Now let’s address, without considering Bob’s action of saving his car instead of the child, whether switching a runaway train to another railway track would have been a smart thing to do.

I am not a railroad engineer, I doubt many of you reading this are. I don’t know what sort of damage I could do to a train by switching a runaway train onto a separate track could do. By saying it’s a runaway train I’m going to assume they mean the brakes are out, so it’s going very fast. So will it tip over if I switch the tracks and cause it to jerk to side suddenly? Is it a passenger train? If it is, then tipping it over could kill or injure hundreds of passengers. What if it’s a train that is carrying hazardous chemicals or waste? If it tips over in that case, the waste or chemicals could explode or seep into the surrounding environment. Depending on how close we are to a city, that could also kill or injure hundreds or thousands of people.

So Singer has simplified things down, but ended up not giving us enough information to actually make an ethical decision. In either of the situations I just laid out, the death of that child, though regrettable and awful, would be the better option. Especially if there is a possibility that the train can be stopped safely further down the track.

Now you might say “Well how does that apply to solving world hunger? Maybe you tore up that comparison, but giving to UNICEF or some other charity to help feed children would still be a good thing right? There couldn’t possibly be a bad outcome from that.”

Well that depends on what you see as a bad outcome I suppose. What do these charities actually do? As far as I know, they feed people, bring them aid. There is nothing wrong with that, in and of itself, except that it’s merely a stopgap measure. The people are still poor and uneducated, the countries are still overpopulated and, in all likelihood, the next generation will be just as large and just as poor and just as hungry. And guess who gets to take care of that generation? That’s right, you’re kids. They get to be shamed and bullied by people like Singer and told they are as bad as murderers if they don’t give up all their money to charity…until all the world’s troubles have been solved.

Ayn Rand saw that too.

Do you care to imagine what it would be like, if you had to live and to work, when you’re tied to all the disasters and all the malingering of the globe? to work – and whenever any men failed anywhere, it’s you who would have to make up for it. To work – with no chance to rise, with your meals and your clothes and your home and your pleasure depending on any swindle, any famine, any pestilence anywhere on earth. To work – with no chance for an extra ration, till the Cambodians have been fed and the Patagonians have been sent through college. To work – on a blank check held by every creature born, by men whom you’ll never see, whose needs you’ll never know, whose ability or laziness or sloppiness or fraud you have no way to learn and no right to question – just to work and work and work – and leave it up to the Ivys and the Geralds of the world to decide whose stomach will consume the effort, the dreams and the days of your life. And this is the moral law to accept? This – a moral ideal?

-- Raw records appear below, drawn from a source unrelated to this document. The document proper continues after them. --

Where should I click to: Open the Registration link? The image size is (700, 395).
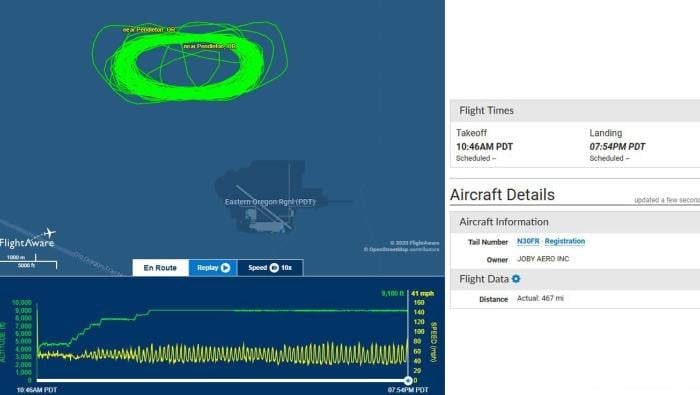(565, 241)
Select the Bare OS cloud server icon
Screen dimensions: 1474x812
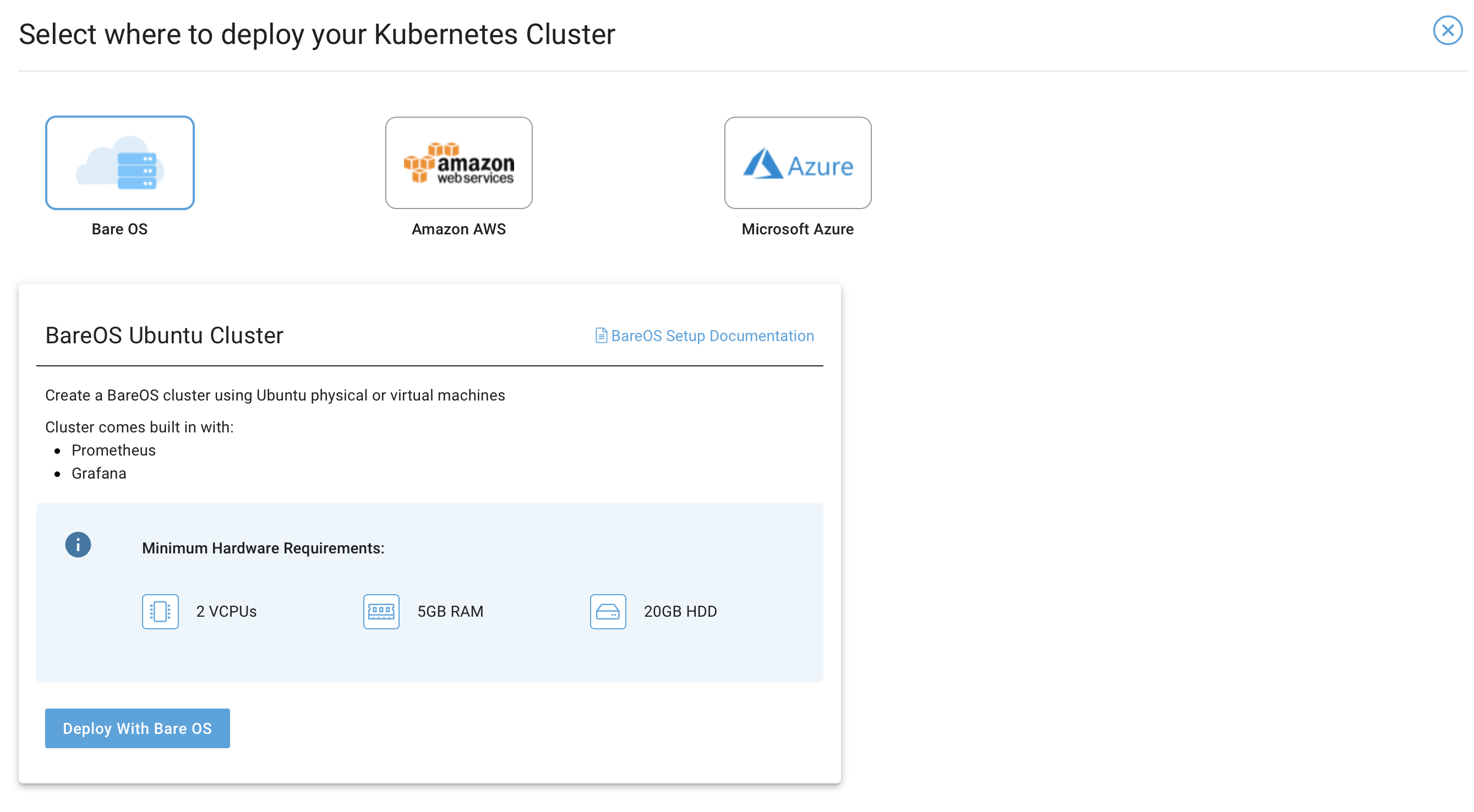pyautogui.click(x=119, y=162)
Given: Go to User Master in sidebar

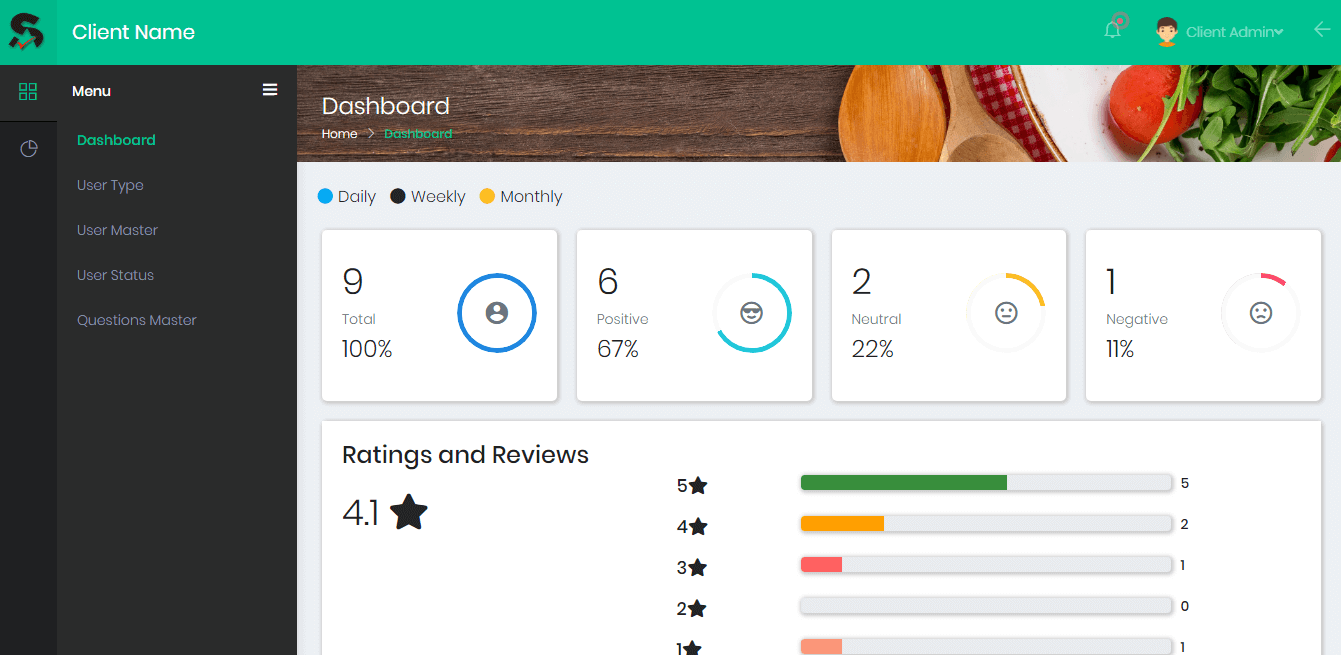Looking at the screenshot, I should [x=117, y=230].
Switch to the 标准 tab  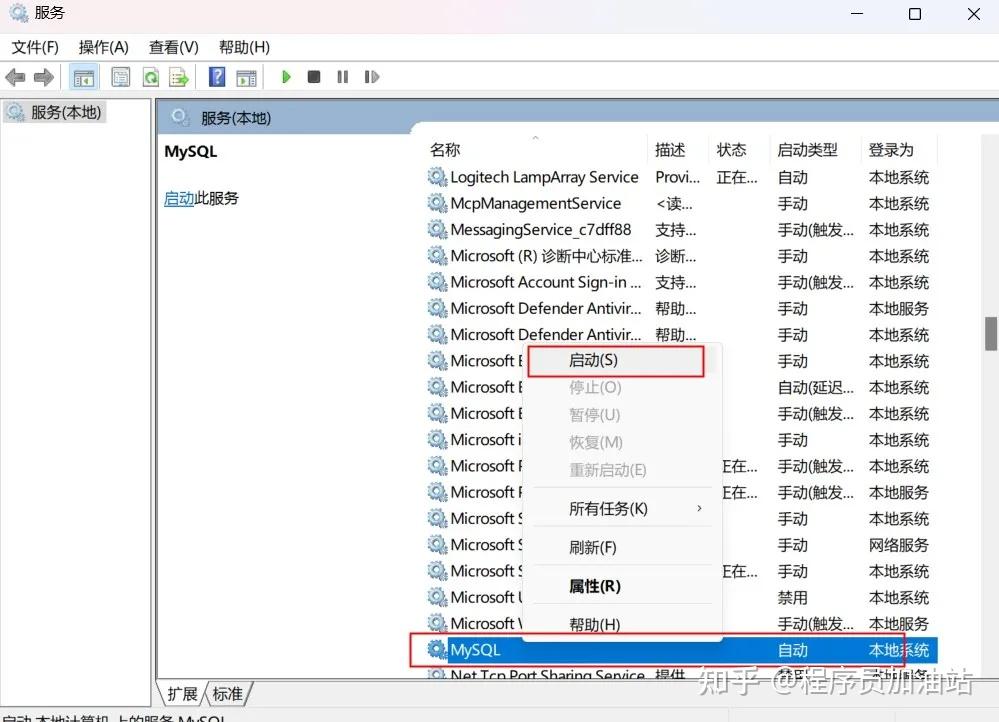pyautogui.click(x=227, y=691)
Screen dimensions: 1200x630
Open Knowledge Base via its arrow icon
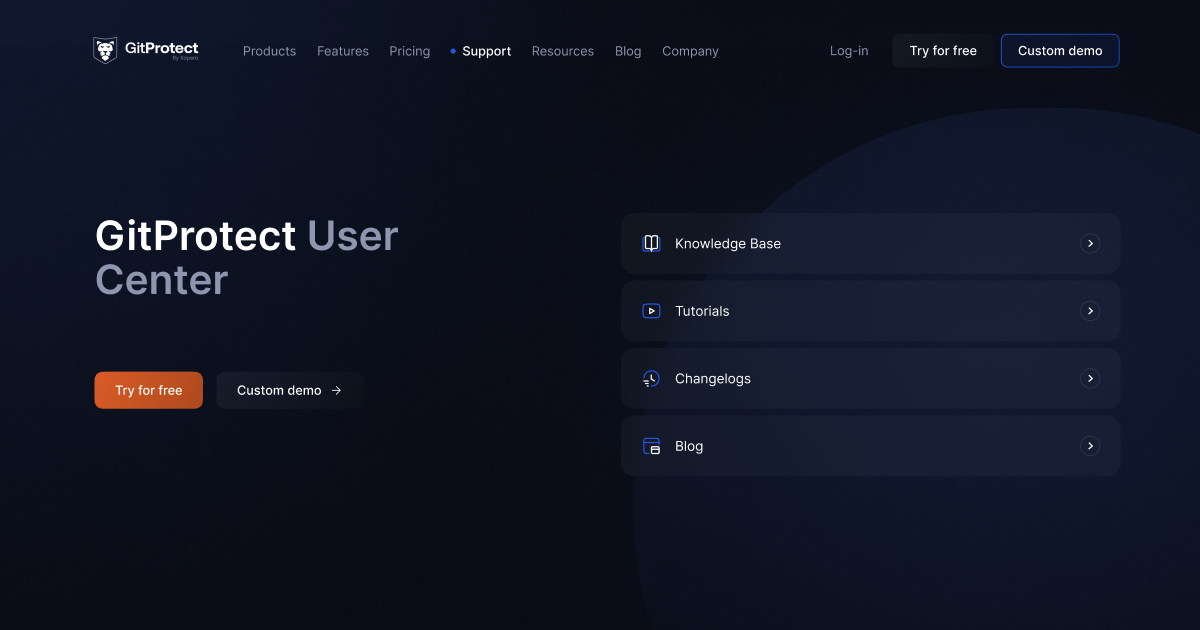point(1090,243)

One of the other issues I see with these charities is that you often have no idea where your money is going or how it is being spent. To be fair, Singer addresses that…though not very well.

Is it the practical uncertainties about whether aid will really reach the people who need it? Nobody who knows the world of overseas aid can doubt that such uncertainties exist. But Unger’s figure of $200 to save a child’s life was reached after he had made conservative assumptions about the proportion of the money donated that will actually reach its target.

So, let me get this straight. It shouldn’t matter where the rest of that $200 goes, just that someone has done the figures and knows that if I donate $200 enough of it will eventually get to a child to save his or her life?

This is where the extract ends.